Raising the Spirit Fighting spirit is more important than anything else in a battle. Spirit is the center and root of a fight. In a battle, for a soldier to have high morale, he must know why he is fighting and how to fight. This in turn will raise his spirit, strengthen his will, and increase his patience and endurance. In order to reach the final goal of Qigong you must have three fundamental spiritual roots: will, patience, and endurance.

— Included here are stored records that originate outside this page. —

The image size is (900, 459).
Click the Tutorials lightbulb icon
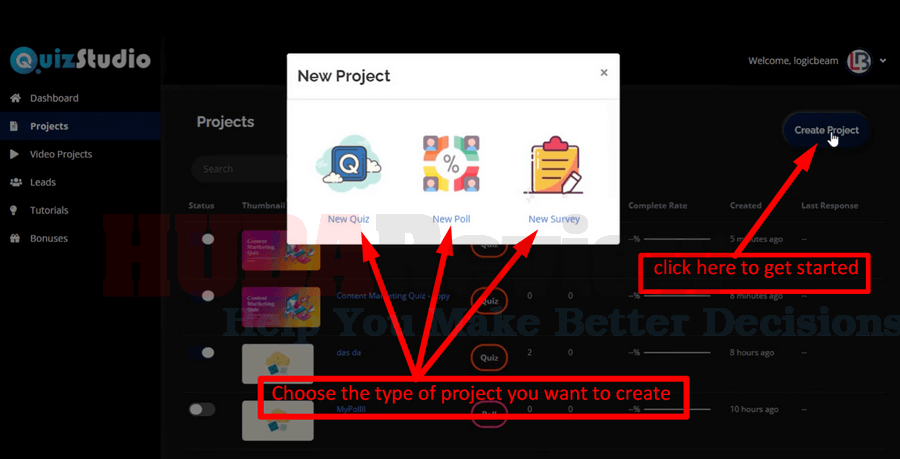coord(14,211)

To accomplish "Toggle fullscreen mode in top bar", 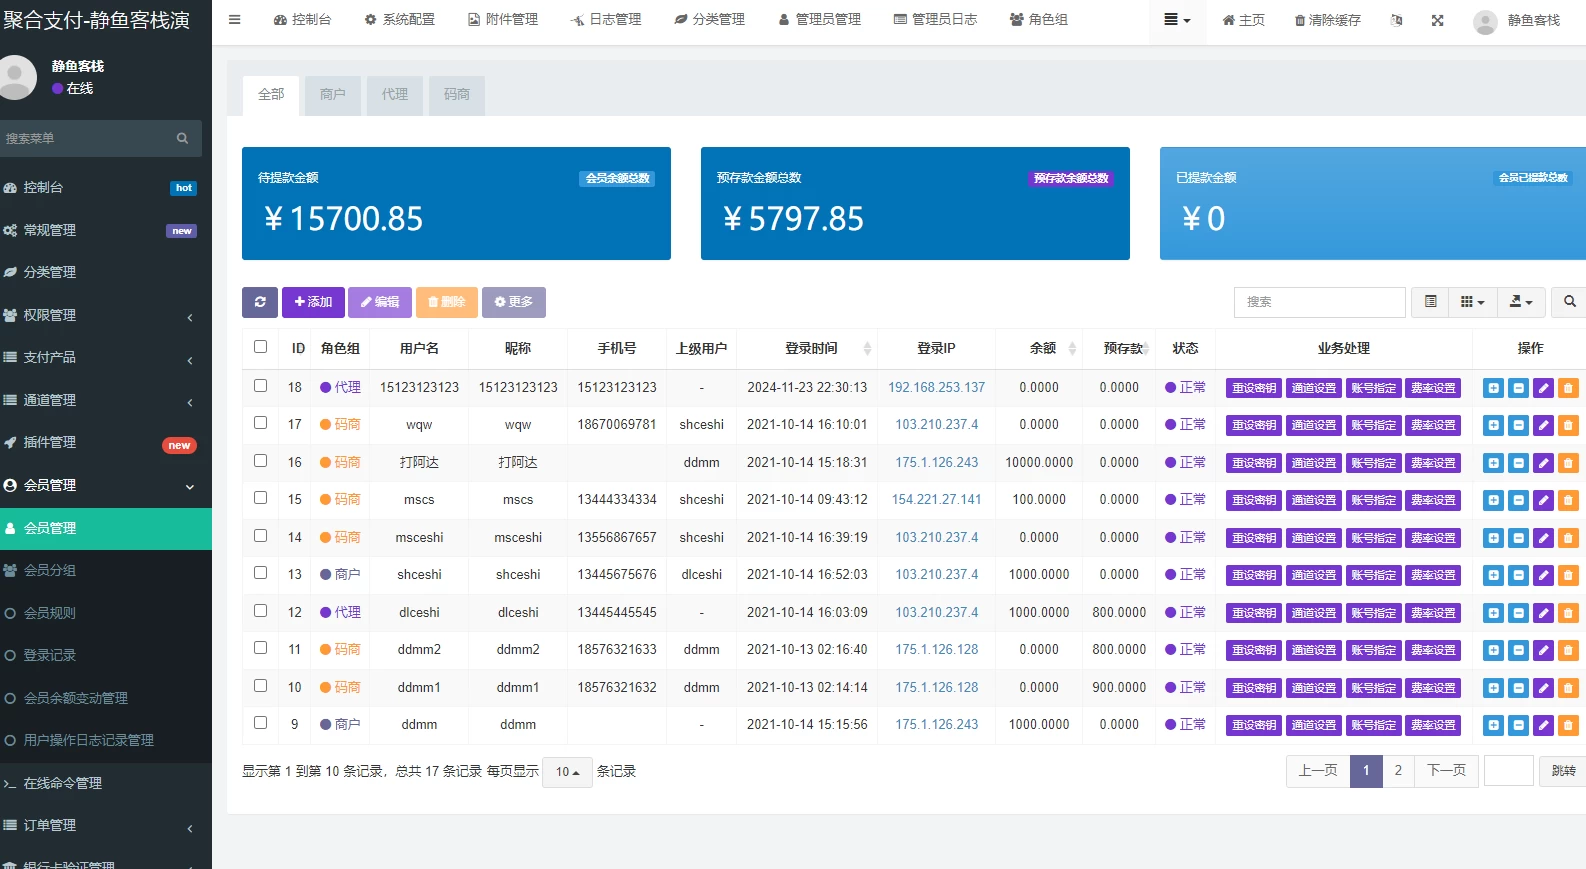I will 1437,20.
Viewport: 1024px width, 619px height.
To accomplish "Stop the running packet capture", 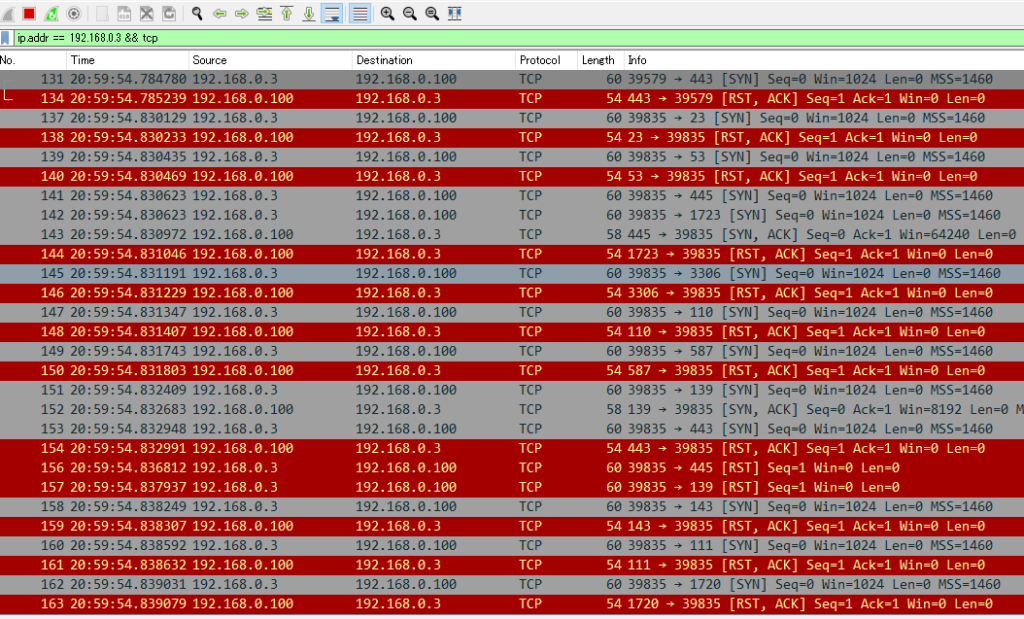I will (x=29, y=13).
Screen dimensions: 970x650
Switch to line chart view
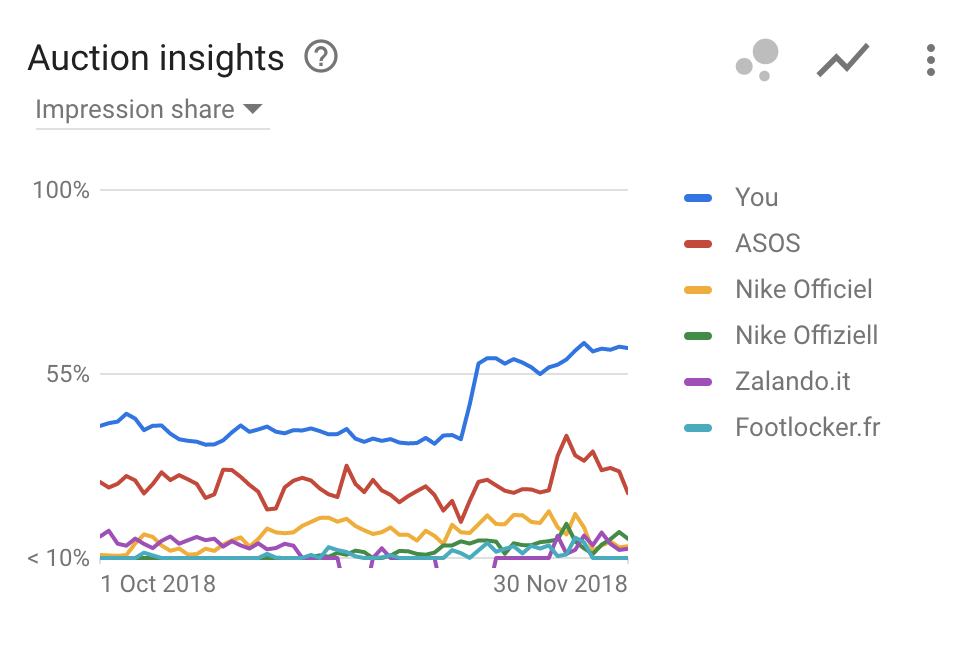[843, 60]
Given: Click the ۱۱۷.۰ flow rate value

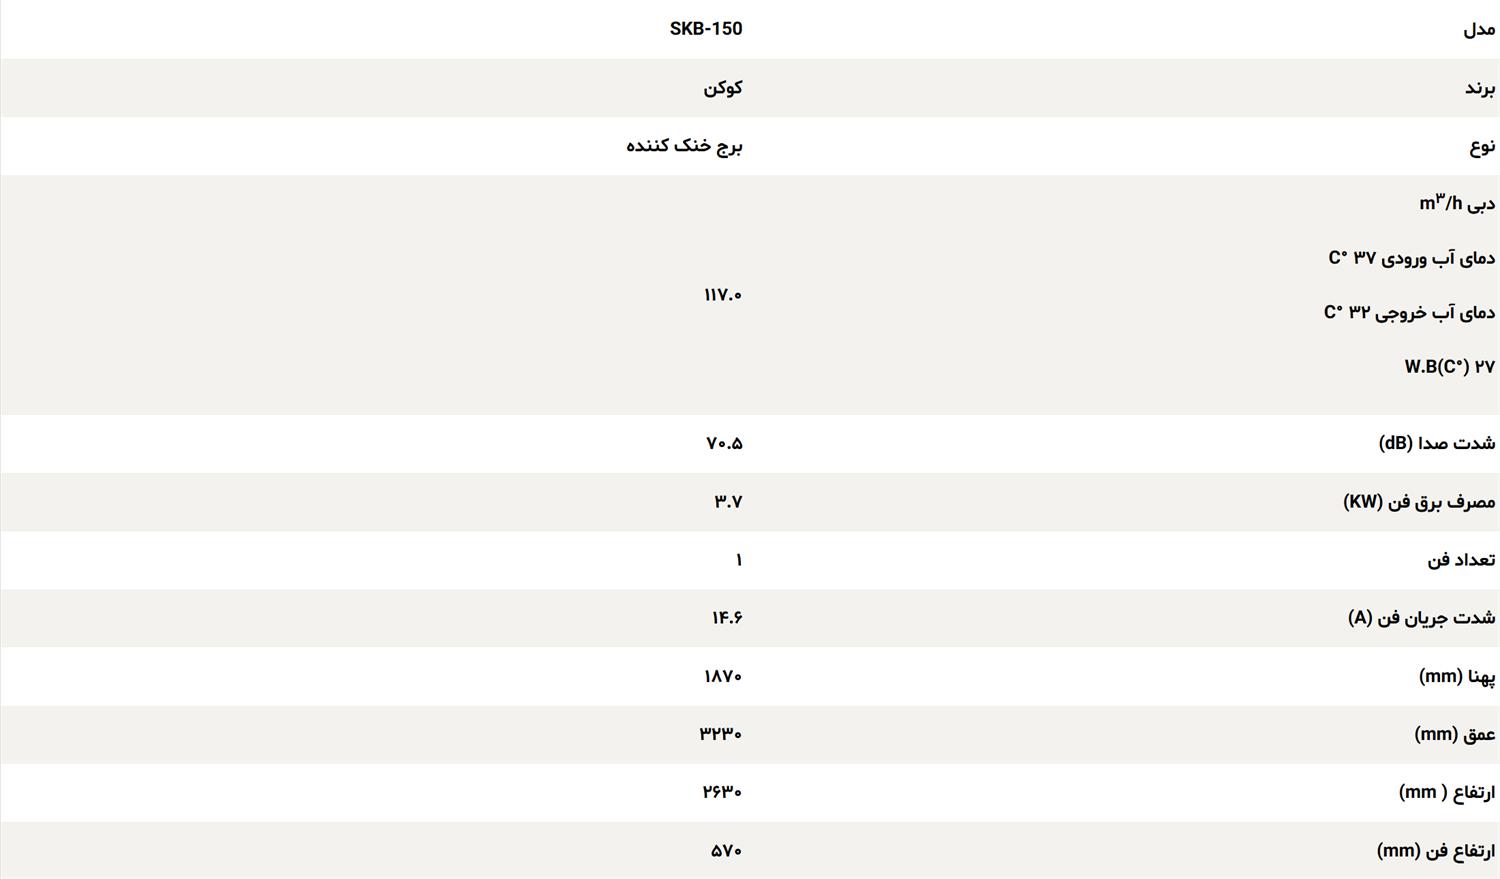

General Principles of Qigong Exercises for Arthritis
The best time to practice is early morning, even though the pain and stiffness of arthritis are usually most severe at this time. In early morning, the Qi is most stagnant. If you can to some massage and Qigong exercises then, you should be able to relieve the stagnation and lessen the discomfort for the rest of the day. Gently and lightly massage the joints until they are warm and the Qi circulation has increased, then gradually and gently start the Qigong exercises. You should also do the exercises right before going to bed to smooth out any Qi stagnation. This will speed the repair and healing of the joints as your sleep and lessen the pain and stiffness the next morning. If you are able, add another practice session in the afternoon. Normally your Qi is the strongest in the afternoon. You may take advantage of this to do Qigong exercises and lead Qi to the joints. If you have the time, you can do the exercises at other times as well.
1. Do not engage in heavy Qigong exercises when your joints are inflamed. Gently massage the joint and do light Qigong.
2. When you have less pain and stiffness, take advantage and practice a little more than usual.
3. Don’t overdo it. If you still have significant pain two hours after exercising, then you probably overdid it.
4. Practice a comfortable length of time and gradually increase the repetitions.
5. Focus your mind on the area you are exercising. Imagine breathing in and out of the joint.
6. Dress warm and comfortably. Avoid exposing your joints to cold or wind. After exercise, cover your joints and keep them warm.
You should start to see improvement after three months of consistent practice.